RTI and privacy: Congruence or conflict?

RTI and privacy: Congruence or conflict?


There are numerous Supreme Court judgements starting from 1975 which have recognised that the Right to Information is a fundamental right of citizens under Article 19 (1)(a).

These judgements and the RTI movements by citizens culminated in a codification of this right in the RTI Act of 2005.

The only permissible restrictions to the rights under Article 19 (1)(a) have been provided in Article 19 (2) which permits reasonable restrictions in the ‘‘interests of the sovereignty and integrity of India, the security of the State, friendly relations with foreign States, public order, decency or morality or in relation to contempt of court, defamation or incitement to an offence.”  

At this stage, it is worth remembering that the right to free speech, publishing and information also arise from Article 19 (1)(a). Hence, the reasonable restrictions for all three are limited by Article 19 (2).

The RTI Act provided for exemption to disclosure of such information in Section 8, and specifically mandated that denial of information could be only permitted by the exemptions of Section 8 and 9 (infringement of copyright).

The RTI Act has become a very useful tool empowering citizens and is spreading widely across the urban and rural landscape.

This has the potential of making India a truly participatory democracy in which citizens can monitor the government and get accountability from it. This has raised a hope for better governance and a curb on corruption.

However, in the last few years, an increased awareness of privacy has created some confusion which needs to be understood and resolved so that the fundamental rights of citizens are strengthened. 

Right to Information primarily gives citizens an access to records in the government. The government has no right to intrude on the privacy of individuals and therefore information about them which it routinely collects should generally not be of a nature which intrudes on the privacy of an individual.

This position was reflected in the R Rajagopal judgement of the Supreme Court which ruled that the claim for privacy could not be sustained for public records unless it violates decency or morality.

This was in line with the permissible restrictions under Article 19 (2). It also gave some areas which may be considered as the domains of privacy. Section 8 (1)(j) of the RTI Act which deals with exempting information on this count is also in line with this judgement and the constitution. It exempts from disclosure: “information which relates to personal information, the disclosure of which has no relationship to any public activity or interest, or which would cause unwarranted invasion of the privacy of the individual, unless the PIO is satisfied that the larger public interest justifies the disclosure of such information: Provided that the information, which cannot be denied to the Parliament or a State Legislature, shall not be denied to any person.”

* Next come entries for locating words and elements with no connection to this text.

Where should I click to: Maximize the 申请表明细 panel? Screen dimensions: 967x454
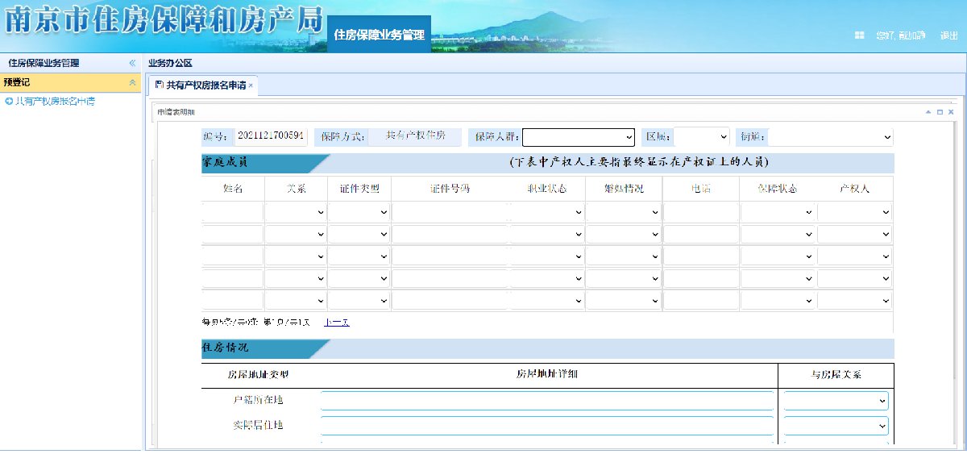[x=940, y=112]
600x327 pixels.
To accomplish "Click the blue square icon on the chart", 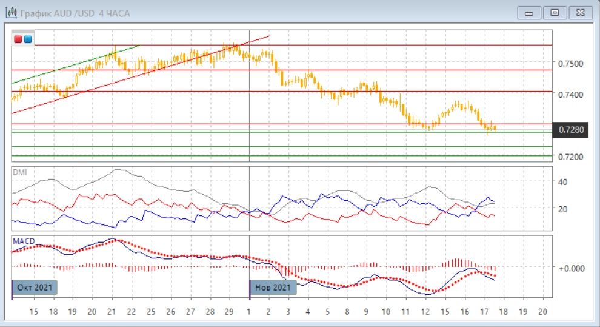I will click(x=28, y=39).
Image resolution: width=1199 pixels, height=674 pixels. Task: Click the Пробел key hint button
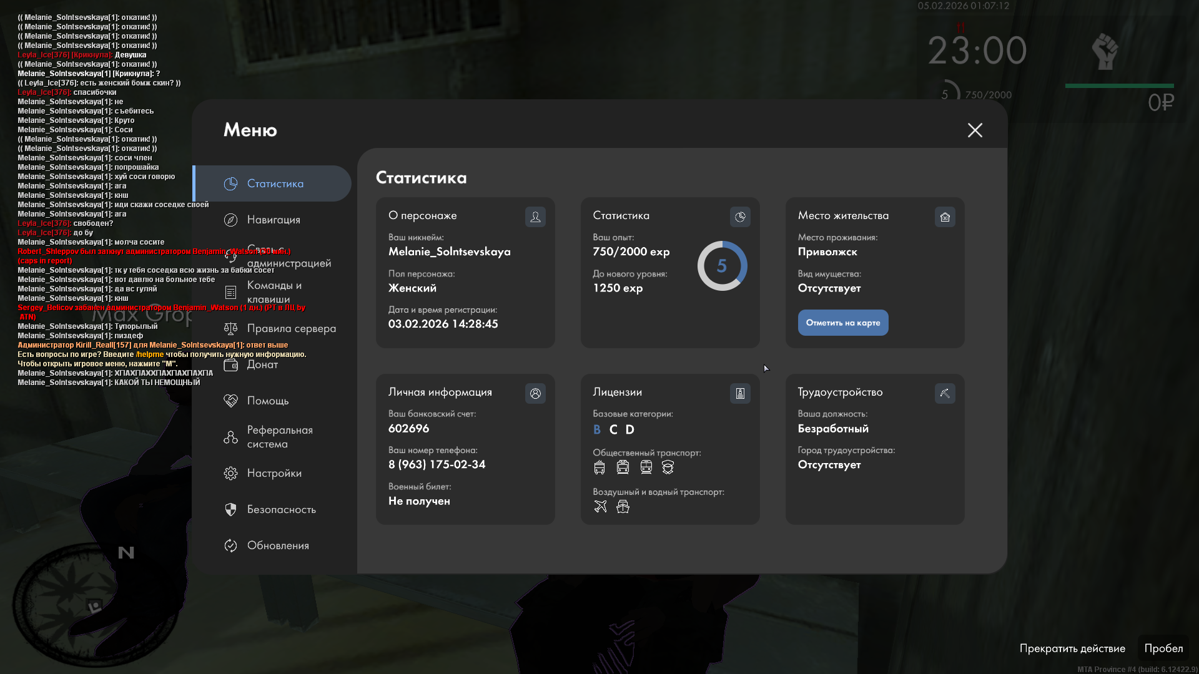(1163, 648)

Parliament was aware that it may be difficult for most PIOs and other adjudicators, including judges, to make a decision on what constitutes public activity and what should be considered unwarranted invasion of the privacy of an individual. Therefore, it gave an acid test to them with the proviso:  Provided that the information, which cannot be denied to the Parliament or a State Legislature, shall not be denied to any person.

It clearly means that whoever denies information based on this section should make a subjective assessment whether he would deny the information to Parliament or State Legislature.

Government officials were used to providing information to legislature but they should not provide any information which violates the privacy of an individual.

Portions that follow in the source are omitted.